Güneş Diyar tam tamına 13 yıldır baba bildiğim adam ne derdim varsa gidip anlattığım adam. Babam sandığım ama hiç bir şeyim olmayan adammış o.

Bakıyorum da çok salakmışım, annemin her dediğine inanmış sorgulamışım gerçekten çok saf ve salakmışım.

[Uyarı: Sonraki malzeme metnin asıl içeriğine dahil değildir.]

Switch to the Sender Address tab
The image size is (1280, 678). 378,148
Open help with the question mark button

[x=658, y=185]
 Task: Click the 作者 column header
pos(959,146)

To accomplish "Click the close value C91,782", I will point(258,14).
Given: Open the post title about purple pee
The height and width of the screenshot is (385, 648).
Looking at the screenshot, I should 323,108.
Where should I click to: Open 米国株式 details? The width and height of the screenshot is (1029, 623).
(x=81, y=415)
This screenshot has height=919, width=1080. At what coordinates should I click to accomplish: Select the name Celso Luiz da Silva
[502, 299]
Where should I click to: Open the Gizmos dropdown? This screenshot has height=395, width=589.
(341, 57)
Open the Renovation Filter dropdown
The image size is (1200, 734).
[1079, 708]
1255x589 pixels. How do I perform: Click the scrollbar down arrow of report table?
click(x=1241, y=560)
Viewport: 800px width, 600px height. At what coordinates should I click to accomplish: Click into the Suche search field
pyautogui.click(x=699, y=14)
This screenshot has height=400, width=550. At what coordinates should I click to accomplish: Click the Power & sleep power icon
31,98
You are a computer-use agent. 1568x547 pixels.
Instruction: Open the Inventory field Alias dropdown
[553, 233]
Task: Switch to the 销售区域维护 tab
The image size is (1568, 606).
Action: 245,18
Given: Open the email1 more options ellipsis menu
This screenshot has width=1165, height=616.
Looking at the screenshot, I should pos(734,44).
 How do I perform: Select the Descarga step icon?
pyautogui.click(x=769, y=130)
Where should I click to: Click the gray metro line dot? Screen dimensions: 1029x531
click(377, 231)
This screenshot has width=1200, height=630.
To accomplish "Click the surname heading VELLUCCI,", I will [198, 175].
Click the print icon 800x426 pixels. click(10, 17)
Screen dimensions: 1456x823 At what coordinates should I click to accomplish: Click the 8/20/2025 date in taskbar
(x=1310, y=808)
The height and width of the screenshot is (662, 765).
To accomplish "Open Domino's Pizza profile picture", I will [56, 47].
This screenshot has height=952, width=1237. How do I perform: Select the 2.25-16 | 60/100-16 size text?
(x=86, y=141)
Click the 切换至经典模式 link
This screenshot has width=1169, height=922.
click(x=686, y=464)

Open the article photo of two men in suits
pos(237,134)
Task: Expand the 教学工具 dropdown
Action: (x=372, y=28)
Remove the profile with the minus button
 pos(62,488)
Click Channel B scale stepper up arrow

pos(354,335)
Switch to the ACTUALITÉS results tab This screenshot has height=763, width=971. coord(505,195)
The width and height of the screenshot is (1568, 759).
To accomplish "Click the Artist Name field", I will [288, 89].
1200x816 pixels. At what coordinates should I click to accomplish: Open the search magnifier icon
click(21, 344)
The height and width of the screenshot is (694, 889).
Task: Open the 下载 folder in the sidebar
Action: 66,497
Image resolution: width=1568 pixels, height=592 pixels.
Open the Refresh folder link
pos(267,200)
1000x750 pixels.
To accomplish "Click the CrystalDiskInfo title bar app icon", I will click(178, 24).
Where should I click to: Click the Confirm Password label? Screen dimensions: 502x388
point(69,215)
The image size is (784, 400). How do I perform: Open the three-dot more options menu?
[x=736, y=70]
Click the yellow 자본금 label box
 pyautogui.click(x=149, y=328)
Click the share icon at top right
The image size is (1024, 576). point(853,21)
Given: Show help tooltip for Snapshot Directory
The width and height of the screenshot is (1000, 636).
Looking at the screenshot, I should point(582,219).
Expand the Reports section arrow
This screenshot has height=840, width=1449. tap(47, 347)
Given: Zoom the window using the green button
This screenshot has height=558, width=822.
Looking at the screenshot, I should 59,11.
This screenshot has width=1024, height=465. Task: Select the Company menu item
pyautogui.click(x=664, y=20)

"Keyfin yerinde herhalde çiftliği seyretmen bittiyse eğer ben yola devam ediyorum" Asaf'ın sesi beynimdeki sesleri susturmuştu. Hala kucağında olduğum için utanmıştım. " Ben insem iyi olur geldik zaten " cevap vermeden yere indirdi beni çantamı koluma takacaktım ki izin vermedi. " Birine 40 yılda bir faydam dokunur lütfen zorlama." dedi ruhsuzca.

"Bu arada senin adın ne söylemedin de " önden yürümeye başladı. Az ilerde çiftliğin girişi vardı.

"Ben Mihrimah, Mihrimah Sancak." dediğimde suratı ciddileşti. Dolgun pembe dudakları dümdüz oldu. " Soy soyadın Sancak mı?" diye kekeleyince gözlerimi devirip yürümeye başladım. Kolumu aniden kavrayınca sersemledim hızlı bir şekilde kolumu çektim " Ne yapıyorsun "

" Sancak soyadı 20 hatta 21 yıldır burada anılmıyor. Soyadını sakın söyleme. İşinden olursun. " Bir tek çiftliktekiler  değil Asaf da bu soyadını duymak istemiyor gibiydi.

" Neden peki ?"

" Eski meseleler sana sonra anlatacağım söz ama Firuze Hanıma sakın deme direk kovar seni." demek Sancak ismi anılmıyordu bir süre sonra konuşulan tek şey Sancak soyadı olacaktı ! kendi kendime sinirlendim.

"Tamam." diyerek yürümeye devam ettim, çiftlik çiftlik değil saray yavrusuydu mübarek.
Yaklaştıkça tezek kokusu burnuma dolmuştu. Yüzüm buruşmuştu.
"Hayırdır şehirli kokumu geldi?" sırıtarak. İyi bari gülebiliyormuş! Pembe dudaklarının altında sakladığı beyaz dişlerini görebilmiştim..

"Sen kokuyu almıyor musun? "

"Bana artık normal geliyor, senin patronun balkonda, " direk gözlerim balkona kaydı. Kapalı şalı arkadan bağlamış uzun zayıf bir kadındı. Gök mavisi gözleri buradan belli oluyordu beni izledi uzaktan balkonun altına gelene kadar. Asaf kaş göz işareti yaptı " Masörünüz hanımefendi." dediğinde kaşları hayretle havaya kalktı.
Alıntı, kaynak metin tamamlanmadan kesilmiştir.